Abstract
Aim
To investigate whether a diagnostic delay is associated with a poor outcome in Crohn’s disease (CD).
Methods
Medical and socioeconomic characteristics as well as medications and need for surgery of consecutive CD adults patients followed in three referral centers were prospectively recorded using an electronic database (Focus_MICI®). A long diagnostic delay was defined by the upper quartile. We compared patients with long diagnostic delay to those with earlier diagnosis regarding the time to: (1) first intestinal surgery, (2) first use of immunosuppressants (IMSs), and (3) first use of anti-tumor necrosis factor (anti-TNF) therapy using the Kaplan–Meier test and the log-rank test.
Results
A total of 497 patients with CD (53.6 % women) were analyzed. Median diagnostic delay was 5 months (IQR 25–75 %: 2–13 months). Median follow-up was 9 years (IQR 4–16.2), and 148 (29.8 %) patients had major surgery. There were no significant differences between patients with late and early diagnosis regarding age at diagnosis, disease phenotype, need for IMS therapy, and need for anti-TNF therapy. Time to first major surgery was shorter in patients with late diagnosis (p = 0.05).
Conclusion
In this large multicenter prospective cohort of French CD patients, a long diagnostic delay (>13 months) increased the risk of early surgery. No associated factors could be identified in this study.

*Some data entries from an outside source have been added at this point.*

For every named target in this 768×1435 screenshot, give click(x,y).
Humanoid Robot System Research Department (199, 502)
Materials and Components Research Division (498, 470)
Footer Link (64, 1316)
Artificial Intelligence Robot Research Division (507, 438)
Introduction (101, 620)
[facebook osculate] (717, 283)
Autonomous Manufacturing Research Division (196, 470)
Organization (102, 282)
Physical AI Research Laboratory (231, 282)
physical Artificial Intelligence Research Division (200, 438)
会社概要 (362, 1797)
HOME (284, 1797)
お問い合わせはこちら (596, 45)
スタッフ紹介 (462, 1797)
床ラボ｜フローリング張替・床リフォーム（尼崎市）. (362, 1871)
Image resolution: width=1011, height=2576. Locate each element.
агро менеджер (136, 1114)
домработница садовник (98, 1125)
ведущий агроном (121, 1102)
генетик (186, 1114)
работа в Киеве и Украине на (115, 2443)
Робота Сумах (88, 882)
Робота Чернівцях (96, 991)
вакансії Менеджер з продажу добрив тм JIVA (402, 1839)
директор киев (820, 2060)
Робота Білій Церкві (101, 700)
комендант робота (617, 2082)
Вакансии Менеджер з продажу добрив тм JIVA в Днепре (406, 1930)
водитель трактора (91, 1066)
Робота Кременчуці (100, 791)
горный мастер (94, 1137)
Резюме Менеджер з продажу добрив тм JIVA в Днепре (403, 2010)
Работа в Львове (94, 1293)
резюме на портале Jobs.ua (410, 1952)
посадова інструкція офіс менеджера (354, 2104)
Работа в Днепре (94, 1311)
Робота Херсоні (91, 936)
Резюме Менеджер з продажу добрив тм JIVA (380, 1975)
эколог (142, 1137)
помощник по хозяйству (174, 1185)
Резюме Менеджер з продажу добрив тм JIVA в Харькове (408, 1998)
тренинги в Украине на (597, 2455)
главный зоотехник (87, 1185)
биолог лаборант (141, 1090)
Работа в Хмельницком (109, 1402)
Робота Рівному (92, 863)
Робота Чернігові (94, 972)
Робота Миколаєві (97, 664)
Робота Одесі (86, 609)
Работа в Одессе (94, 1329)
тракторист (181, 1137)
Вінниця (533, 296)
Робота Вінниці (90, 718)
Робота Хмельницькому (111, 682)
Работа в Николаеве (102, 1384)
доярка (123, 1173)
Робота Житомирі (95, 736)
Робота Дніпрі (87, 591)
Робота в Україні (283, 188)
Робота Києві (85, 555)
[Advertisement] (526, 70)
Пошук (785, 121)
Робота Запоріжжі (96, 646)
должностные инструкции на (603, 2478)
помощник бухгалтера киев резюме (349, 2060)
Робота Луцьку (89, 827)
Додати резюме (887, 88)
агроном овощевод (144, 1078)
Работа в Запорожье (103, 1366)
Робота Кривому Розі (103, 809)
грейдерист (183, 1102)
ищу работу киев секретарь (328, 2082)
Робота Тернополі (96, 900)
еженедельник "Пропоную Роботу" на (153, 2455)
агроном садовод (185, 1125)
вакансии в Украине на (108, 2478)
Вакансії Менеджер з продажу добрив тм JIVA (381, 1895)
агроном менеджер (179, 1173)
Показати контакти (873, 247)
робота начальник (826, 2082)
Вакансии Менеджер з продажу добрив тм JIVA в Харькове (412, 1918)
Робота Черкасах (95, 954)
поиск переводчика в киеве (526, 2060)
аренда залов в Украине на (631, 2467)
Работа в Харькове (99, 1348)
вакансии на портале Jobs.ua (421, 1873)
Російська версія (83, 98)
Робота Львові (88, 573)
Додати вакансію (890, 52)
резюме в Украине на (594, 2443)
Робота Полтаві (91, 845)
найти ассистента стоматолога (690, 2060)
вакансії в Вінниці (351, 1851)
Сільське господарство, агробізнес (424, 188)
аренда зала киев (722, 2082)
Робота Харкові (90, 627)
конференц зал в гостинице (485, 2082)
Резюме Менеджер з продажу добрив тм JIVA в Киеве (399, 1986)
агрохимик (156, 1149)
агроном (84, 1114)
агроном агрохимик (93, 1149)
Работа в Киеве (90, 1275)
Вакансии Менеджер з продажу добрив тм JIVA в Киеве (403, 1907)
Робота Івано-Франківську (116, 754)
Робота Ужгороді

Similar content being viewed by others
Avoid common mistakes on your manuscript.
Introduction
Crohn’s disease (CD) is a chronic disorder of the gastrointestinal tract that can lead to bowel damage overtime. Most patients with CD will eventually develop a structuring or a penetrating complication [1–3]. Increasing evidence suggests that early intensive therapy with immunomodulators and/or biologics is associated with an increased probability of mucosal healing and early-sustained remission without steroids [4–7]. Given the risks of IMS therapies, only patients who would have experienced a disabling and/or severe disease are usually considered for early intensive therapy. However, evolution of CD is variable and difficult to predict on information available at diagnosis. Some patients will experience an aggressive disease with complications, whereas few others will have an indolent disease with only few flare-ups [6].
Recently, Peyrin-Biroulet et al. [8] proposed a definition of severe CD based on impact of disease on patient, inflammatory burden and disease course, including structural damage. In the Swiss IBD cohort a delay in diagnosis was associated with a pejorative evolution of CD [9]. Whether these data can be extrapolated to other countries has yet to be determined due to differences in healthcare system worldwide. We recently reported our experience on the lack of predictive factors of delayed diagnosis related to disease characteristics and socioeconomic criteria at diagnosis [10]. The aim of this work was to determine whether a diagnostic delay was associated with a poor outcome in CD using a prospective cohort of French adult patients.
Patients and Methods
All consecutive CD adult patients followed in three referral centers [Groupe Hospitalier Le Raincy-Montfermeil (suburb of Paris), Hôpital Cochin (Paris), and Centre Hospitalier de Dunkerque (north of France)] were invited to participate in a prospective cohort study (Focus_MICI®). All the participants in the study gave informed consent. The cohort was declared to the French Commission on Information Technology and Liberties (CNIL) by the three centers. Clinical and socioeconomic characteristics as well as disease outcomes (need for immunosuppressive therapy and surgery) of all consecutive CD patients between September 2002 and July 2014 were recorded using a prospectively maintained electronic database (FileMaker Pro V 12.0).
Definition of Diagnostic Delay
Diagnostic delay was defined as the time period (months) from the first symptom onset to establishment of CD diagnosis by the gastroenterologist. All consecutive patients diagnosed in our hospitals were asked about their symptom onset, and their diagnostic delay was recorded at diagnosis. In patients with CD diagnosis made outside our centers, diagnostic delay was calculated through patient’s interview and by reviewing medical charts of patients. Patients who failed to provide exact date of diagnosis were excluded from the study.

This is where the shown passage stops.